That first pic is nice, but is ruined by those parking sensors.. i think those are so lame on a high performance car..


----------



## 1985mb (Apr 2, 2008)

hts said:


> niiiiiiiccccce. i particularly like the turbo side sticker.
> 
> so which used 911 cab (yes, cab, i'm not hard-core) would you porschephiles recommend to some guy looking to spend no more than $50k and why?


Go for a 997 platform (2006+) 911. Your options will be the base Carrera ("C2" - 2 standing for the no. of wheels driven, i.e. 2WD i.e. RWD), followed by the C2S (S version being slightly quicker) and the AWD equivalent C4, C4S.

In your price range you might be able to squeeze in a C2S or a C4 cab depending on your preference


----------



## getz (Sep 21, 2007)

For a pure weekend drivers car the C2 is a better pick than the C4. Also, the 3.6 L motor seems to rev more freely than the 3.8L, and provide very respectable performance as well. If you can find one without nav, and silly add ons, you can get a fairly pure example of a great driving 997. There are great deals abound on the non S variants of the current 997, and even on the 997.2s which with the new DI provide performance on par with the previous S versions.
-Getz


----------



## MikeCoupe (Oct 11, 2007)

I'm in the same realm as hts. Looking at my first P-car in the next couple of months. $50K-$60K. 
Thanks for all the info Getz.
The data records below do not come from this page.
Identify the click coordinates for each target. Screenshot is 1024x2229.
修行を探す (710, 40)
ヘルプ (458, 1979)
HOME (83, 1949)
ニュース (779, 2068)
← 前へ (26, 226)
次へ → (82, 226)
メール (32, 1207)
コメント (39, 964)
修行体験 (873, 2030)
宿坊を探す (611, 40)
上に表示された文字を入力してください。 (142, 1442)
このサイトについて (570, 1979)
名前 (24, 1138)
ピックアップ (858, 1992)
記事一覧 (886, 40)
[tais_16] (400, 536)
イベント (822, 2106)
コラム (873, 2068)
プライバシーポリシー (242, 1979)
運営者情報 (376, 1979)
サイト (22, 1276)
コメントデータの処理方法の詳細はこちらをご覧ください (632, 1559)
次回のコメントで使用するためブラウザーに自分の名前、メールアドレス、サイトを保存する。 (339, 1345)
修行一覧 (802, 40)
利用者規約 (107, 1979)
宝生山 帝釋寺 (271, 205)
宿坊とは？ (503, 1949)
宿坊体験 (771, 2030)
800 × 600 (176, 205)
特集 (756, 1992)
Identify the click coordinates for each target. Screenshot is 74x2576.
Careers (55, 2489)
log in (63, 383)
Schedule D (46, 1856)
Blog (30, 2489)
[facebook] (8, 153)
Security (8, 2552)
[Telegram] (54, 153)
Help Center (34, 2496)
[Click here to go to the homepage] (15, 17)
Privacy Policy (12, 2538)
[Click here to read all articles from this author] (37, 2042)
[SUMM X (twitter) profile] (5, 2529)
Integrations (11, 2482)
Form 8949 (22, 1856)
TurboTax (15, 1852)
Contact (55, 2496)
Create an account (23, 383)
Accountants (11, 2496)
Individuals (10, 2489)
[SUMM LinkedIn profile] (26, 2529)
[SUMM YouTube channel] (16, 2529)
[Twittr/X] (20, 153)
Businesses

It's been very helpful.


----------



## MikeCoupe (Oct 11, 2007)

And of course Mike (Emission), your insight is always very valuable.


----------



## vexed (Dec 22, 2001)

hts said:


> thx. any particular reason why? any particular year(s) i should look for and/or avoid in my research?


This would fit your specs
http://www.rockville-porsche.com/us...sche-911/f2a2d1c94046381e000c7f06e60e0220.htm

Avoid the first year which was 2005

The one I posted is not CPO which is worth having.
Getz is right a 997.1 C2 cab would be more than enough car.


----------



## Jever (Apr 16, 2003)

seriously, Mike. I love cars. I love to write. I love to take pix. GIMME YOUR FUGGING JOB!!!!!!!!!!!!!!!!!!!!!!!!!


----------



## getz (Sep 21, 2007)

hts said:


> thx. any particular reason why? any particular year(s) i should look for and/or avoid in my research?


Here is a steal on a well equipped car.

http://www.6speedonline.com/forums/automobiles-sale/189209-fs-2005-porsche-c2-s.html


----------



## MikeCoupe (Oct 11, 2007)

I appreciate everybody's info on the P-Cars. I know there is a few of us that really find it useful. This leads me to a question. Is there a Porsche forum that anybody could recommend? I've searched the internet, but NOTHING compared to the 'Fest. 

Thanks guys.


----------



## 1985mb (Apr 2, 2008)

Rennlist?


----------



## getz (Sep 21, 2007)

A part of me still really wants a 993 Turbo. I can rationalize it by the fact that the car is unlikely to depreciate much further given the cult following. The counter argument is that I would be scared to drive the **** out of it.... racking up miles, etc. I want one of these cars so I can really drive it.
-Getz


----------



## vexed (Dec 22, 2001)

MikeCoupe said:


> I appreciate everybody's info on the P-Cars. I know there is a few of us that really find it useful. This leads me to a question. Is there a Porsche forum that anybody could recommend? I've searched the internet, but NOTHING compared to the 'Fest.
> 
> Thanks guys.


rennlist and 6speedonline. Rennlist is bit more serious


----------



## MikeCoupe (Oct 11, 2007)

vexed said:


> rennlist and 6speedonline. Rennlist is bit more serious


Thanks Vexed.


----------